Appropriate daily forecasting for the next two months has been made using the best fitted model in this study. The daily forecast value (the shaded region shows the forecasted values in the next 2 months specifically 23 March, 2020 to 21 May, 2020) indicates a drastic increase in COVID-19 incidence over the next 2 months (Figure 6). This situation would impose a tremendous strain on the global economy, on trade transactions and will also have a big impact on the tourism sector. This study is an alarm to the body concerned towards the need for high degree of action for potential intervention. The preventive approaches identified by WHO to curb the virus should be enforced strictly with optimum use of resources in the global community. Finally, we have ensured and convinced that the Box- Jenkins time series model is very important for the efficient modelling and forecasting of disease incidence.

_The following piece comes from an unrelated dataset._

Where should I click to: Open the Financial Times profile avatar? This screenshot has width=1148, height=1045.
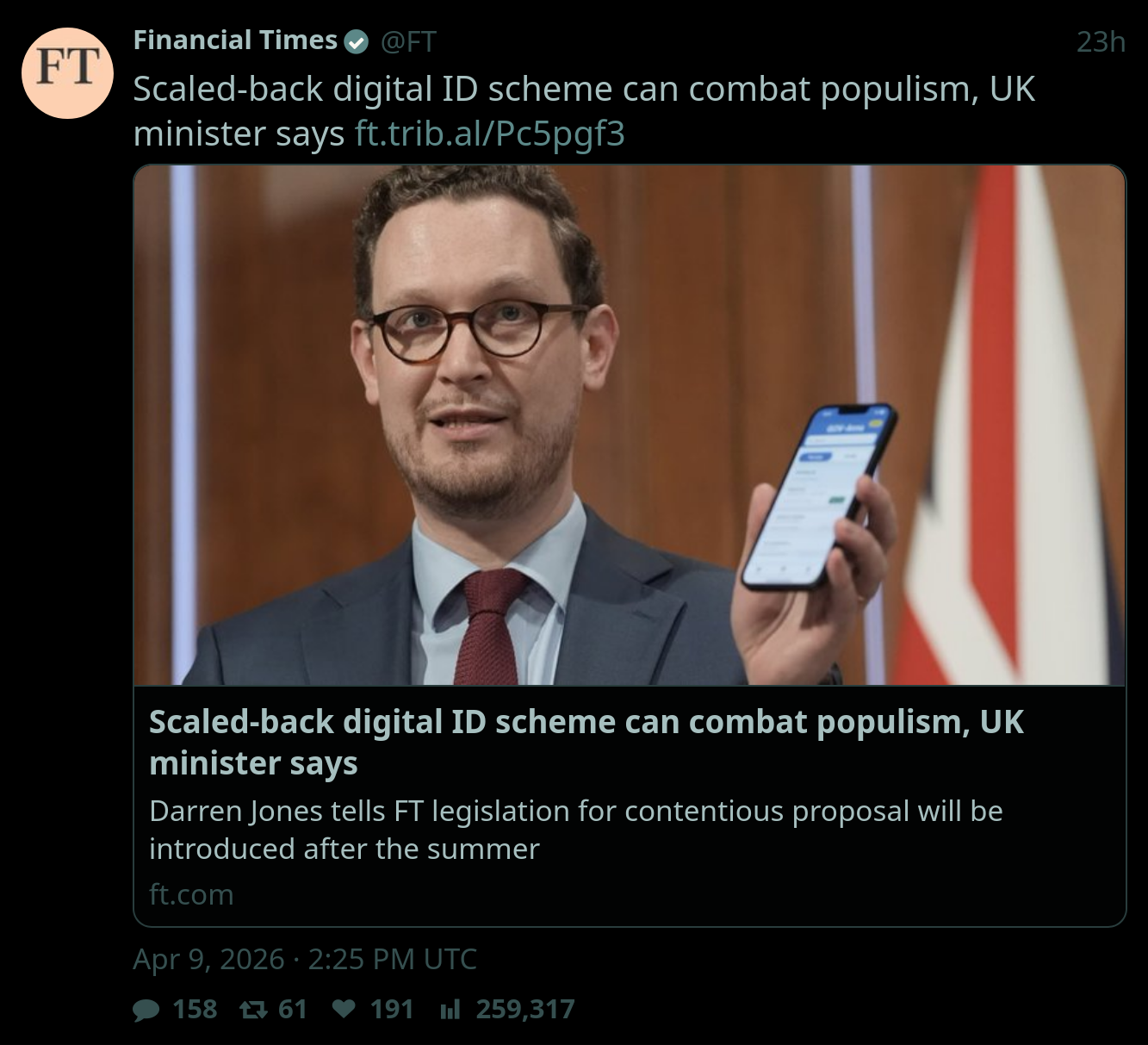pos(67,72)
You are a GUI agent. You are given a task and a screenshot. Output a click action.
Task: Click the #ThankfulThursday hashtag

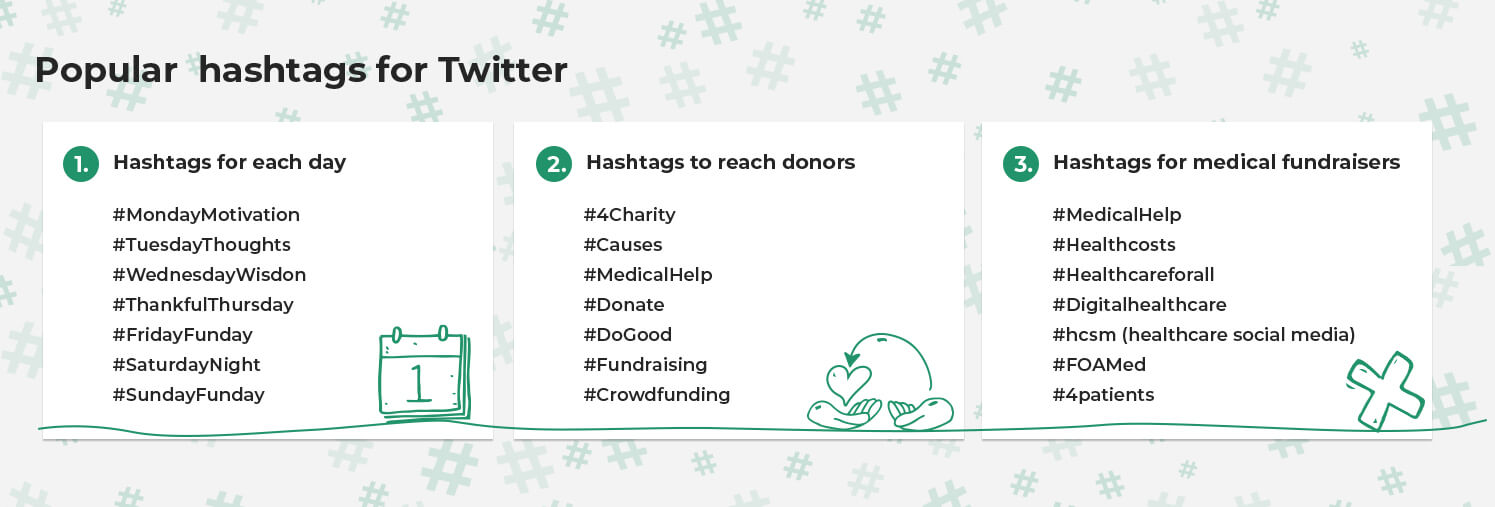click(x=203, y=305)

The investigators did their best to model and forecast the incidence of COVID-19 (case, death) in the previous two months; it may not be free from limitations. As the data used for this study are secondary data, this study is unable to identify demographic, cultural and social-economic and related factors for the incidence of COVID-19 among individuals. Moreover, we are unable to exploit the geospatial distribution for the incidence of the disease due to nature of the data we accessed.

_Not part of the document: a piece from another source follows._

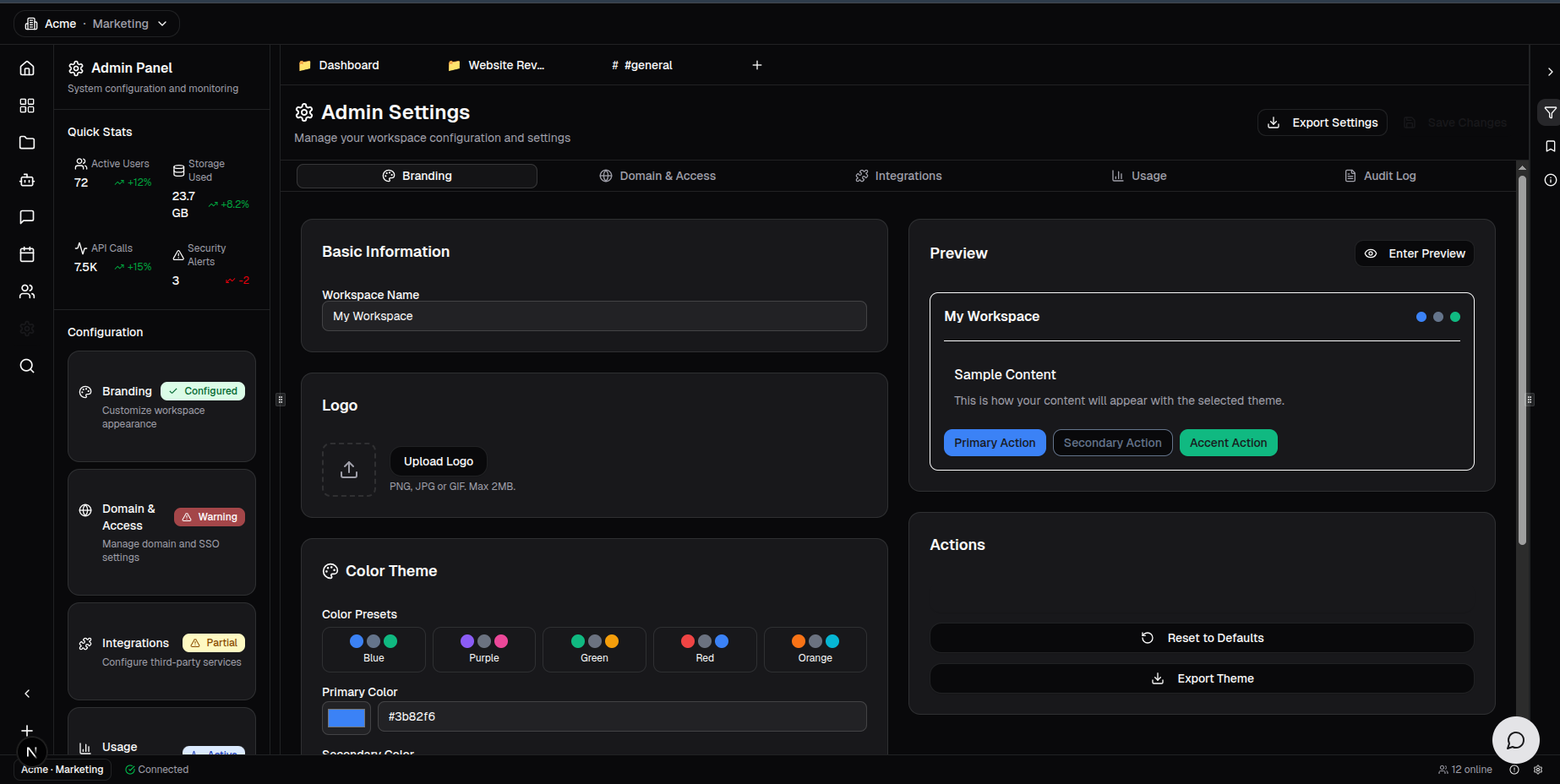
Task: Toggle Enter Preview mode
Action: pos(1415,253)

Over the study period, a dramatic rise in the number of globally confirmed COVID-19 cases and deaths per day was reported across the globe. In the analysis, the log-transformed value of the series was considered, and relatively stable variations were found around the mean of the series. Among the various time series models considered in this study ARMA (2, 3) and ARMA (2, 2) were found to be the best model for the daily reported death and confirmed case series respectively. The incidence of confirmed COVID-19 cases considerably affected by the previous two lags of AR (AR (1) =1.425, AR (2) =-0.465), and MA (MA (1) =-0.444, MA (2) =0.334). Similarly, the incidence of death from COVID-19 is substantially impacted by the past two AR lags (AR(1)= 0.208 and AR(2)=0.68 ) and the past three shocks (MA(1) =0.899, MA(2)=0.397, and MA(3) = 0.449). The forecast value indicates a drastic increase in COVID-19 incidence over the next 2 months, so the body concerned needs to strongly underline it. This study is an alarm to the body concerned towards the need for high degree of action to the fight against the spread of coronavirus with potential intervention. The preventive approaches identified by WHO to curb the virus should be enforced strictly with optimum use of resources in the global community. As the result showed us, the incidence of COVID-19 is growing so it is important to look for effective vaccine, preventive measures and efficient service delivery should be planned again.
Ethics approval and consent to participate
The data used in this study was accessed from JHU CCSE website only for research purpose. Since the data were secondary (study subjects did not participate directly) informed consent was not applicable.
Consent for publication
Not applicable
Availability of data and materials
The datasets used and analyzed during the current study are available on from the corresponding author on reasonable request.
The authors have declared that no competing interests exist.
The authors received no specific funding for this work.
AWA conceived, designed the study, analyzed the data and wrote up the manuscript. MAZ and TB assisted in analyzed the study and wrote up the manuscript. All the authors read and approved the final manuscript.
We would like to acknowledge that JHU CCSE has given us free access to the data set used in this study.